About 100 million Americans carry medical debt. As many as 66.5% of personal bankruptcies cite medical bills as the primary cause, translating to roughly 550,000 bankruptcy filings per year. Healthcare isn’t just about health outcomes. Without it, a single accident or diagnosis can destroy a family’s financial stability in weeks.

Insurance and access to affordable care act as a financial buffer. People without coverage delay treatment, avoid preventive care, and end up in emergency rooms with advanced conditions that cost far more to treat. The uninsured don’t just face worse health outcomes.
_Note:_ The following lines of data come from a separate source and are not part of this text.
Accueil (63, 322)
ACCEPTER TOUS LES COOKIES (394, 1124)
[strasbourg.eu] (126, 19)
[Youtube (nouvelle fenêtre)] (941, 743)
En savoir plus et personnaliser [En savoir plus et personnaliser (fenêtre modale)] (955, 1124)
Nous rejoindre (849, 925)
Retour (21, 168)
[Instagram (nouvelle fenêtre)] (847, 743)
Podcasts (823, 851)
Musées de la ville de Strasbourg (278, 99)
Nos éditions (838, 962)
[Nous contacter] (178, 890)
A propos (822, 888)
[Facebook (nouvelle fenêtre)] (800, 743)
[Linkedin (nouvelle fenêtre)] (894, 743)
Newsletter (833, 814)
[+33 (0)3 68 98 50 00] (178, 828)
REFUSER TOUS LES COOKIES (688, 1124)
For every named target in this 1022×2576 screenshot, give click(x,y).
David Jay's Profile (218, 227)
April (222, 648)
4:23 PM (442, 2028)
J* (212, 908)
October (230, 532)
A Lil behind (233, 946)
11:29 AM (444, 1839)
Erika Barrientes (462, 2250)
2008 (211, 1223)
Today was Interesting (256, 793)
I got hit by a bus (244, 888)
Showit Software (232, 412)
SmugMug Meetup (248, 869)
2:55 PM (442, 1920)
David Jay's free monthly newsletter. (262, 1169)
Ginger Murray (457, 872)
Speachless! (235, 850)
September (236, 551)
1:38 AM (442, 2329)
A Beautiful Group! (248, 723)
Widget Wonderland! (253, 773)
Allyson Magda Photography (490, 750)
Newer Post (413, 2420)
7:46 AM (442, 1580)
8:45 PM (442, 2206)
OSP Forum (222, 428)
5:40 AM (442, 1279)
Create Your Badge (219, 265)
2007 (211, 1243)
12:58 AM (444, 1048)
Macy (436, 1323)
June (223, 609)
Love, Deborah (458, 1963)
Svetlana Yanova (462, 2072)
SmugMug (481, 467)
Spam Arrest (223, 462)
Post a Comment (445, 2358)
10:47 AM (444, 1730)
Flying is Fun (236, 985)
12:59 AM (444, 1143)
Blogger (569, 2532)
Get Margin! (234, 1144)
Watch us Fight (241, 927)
They face a system where the cost of a hospital stay can exceed a year’s income, turning a medical crisis into a permanent economic one.

Poor-Quality Care Is Nearly as Dangerous as No Care

Access alone isn’t enough. Globally, poor-quality healthcare kills more people than lack of access for several major conditions. Among deaths from cardiovascular disease that could have been prevented, 84% were caused by poor-quality treatment rather than failure to seek care at all. For vaccine-preventable diseases, 81% of avoidable deaths stemmed from low-quality services. For neonatal conditions, the figure was 61%.

This means the question isn’t just “why do we need healthcare” but “why do we need good healthcare.” A system that provides timely, evidence-based treatment across primary care, emergency services, mental health, and preventive medicine produces dramatically different outcomes than one that simply exists on paper. The gap between having healthcare and having effective healthcare is, for millions of people each year, the gap between life and death.